Interdit d'entrée, Mediapart couvre le FN sous pseudo
Manuel Vicuña - - Nouveaux medias - 0 commentairesLe directeur de la rédaction de Mediapart avait prévenu.
Peu importe la décision du FN d'interdire à sa journaliste Marine Turchi et à l'équipe de Quotidien (TMC), l'accès aux journées de rentrée du parti d'extrême-droite organisées à Fréjus, le journal en ligne comptait bien couvrir l'événement. "Mediapart n’entendant pas se faire dicter ses choix rédactionnels par le parti de Mme Le Pen, nous avons demandé à un(e) confrère ayant obtenu cette accréditation de couvrir pour nous cet événement", explique le site ce samedi dans un article qu'il consacre au premier jour des "Estivales" du Front national.
Un reportage écrit donc sous pseudonyme "pour des raisons de sécurité". L'envoyé spécial de Mediapart y raconte comment Marine Le Pen y a déroulé le tapis rouge à une flopée d'intellectuels (de plus en plus) proches du parti frontiste, invités de cette première journée des "Estivales" qui "ont ainsi pu dire combien il était «normal» d’échanger sous les vivats des militants."
Des intellectuels ? Parmi eux, l'essayiste réactionnaire, Jean Paul Brighelli, venu donner une conférence d'une grosse demi-heure sur l'éducation et tempêter contre "l'égalitarisme qui consiste à l'école à amener chacun au niveau du plus faible". Autre invité accueilli sous les applaudissements, le criminologue Xavier Raufer, ancien membre du groupuscule d'extrême droite Occident, venu étriller l'inefficacité et le laxisme du gouvernement en matière de lutte anti-terroriste. "Musique forte et rythmée, entrée sous les spotlights et les applaudissements, on les accueille comme des stars à Fréjus!", note Mediapart.
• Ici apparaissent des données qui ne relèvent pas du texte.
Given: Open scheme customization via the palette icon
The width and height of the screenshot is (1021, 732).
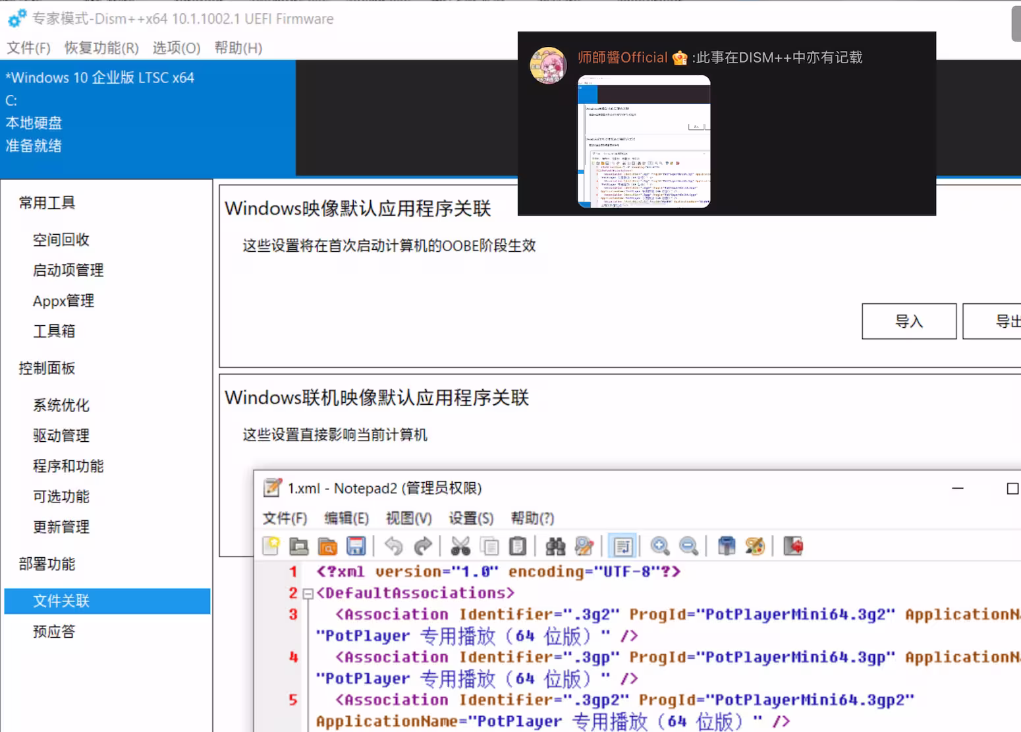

Enfin troisième expert ovationné par la salle : l'économiste longtemps classé à gauche, Jacques Sapir.
Sapir et la ligne rouge
Sapir, lui, n' a pas fait le déplacement. Son intervention ? Une vidéo de six minutes, "enregistrée quelques jours avant le meeting dans le cadre d'un débat sur le Brexit", rapporte Mediapart qui constate que, dans cette allocution, Sapir ne dira "pas un mot" du parti d'extrême-droite. "Le professeur de l'école des hautes études en sciences sociales s'en tient à un discours favorable à la sortie de l'euro et –à quelques réserves et circonlocutions près– à la sortie de l'Europe."
Sapir et le FN ? Le rapprochement ne date pas d'hier. Voilà plus d'un an, que l'économiste, collaborateur du site pro-gouvernemental russe Sputnik, avance l'idée d’un rapprochement avec le Front national dans l’optique de constituer un "Front de libération nationale", appelant à sortir du "sectarisme" et des "interdictions de séjour" à propos du FN. Déjà en octobre 2015, interviewé parr LeSupplément (Canal+), il n'excluait pas d'apporter son expertise au parti. Quelques mois plus tôt, sur notre plateau, en août 2015, face au coordinateur politique du Parti de Gauche, Eric Coquerel, il était venu tenter d'esquisser la ligne rouge qui l'opposait encore aux positions du parti frontiste. Une ligne rouge qui semble bien mince aujourd'hui.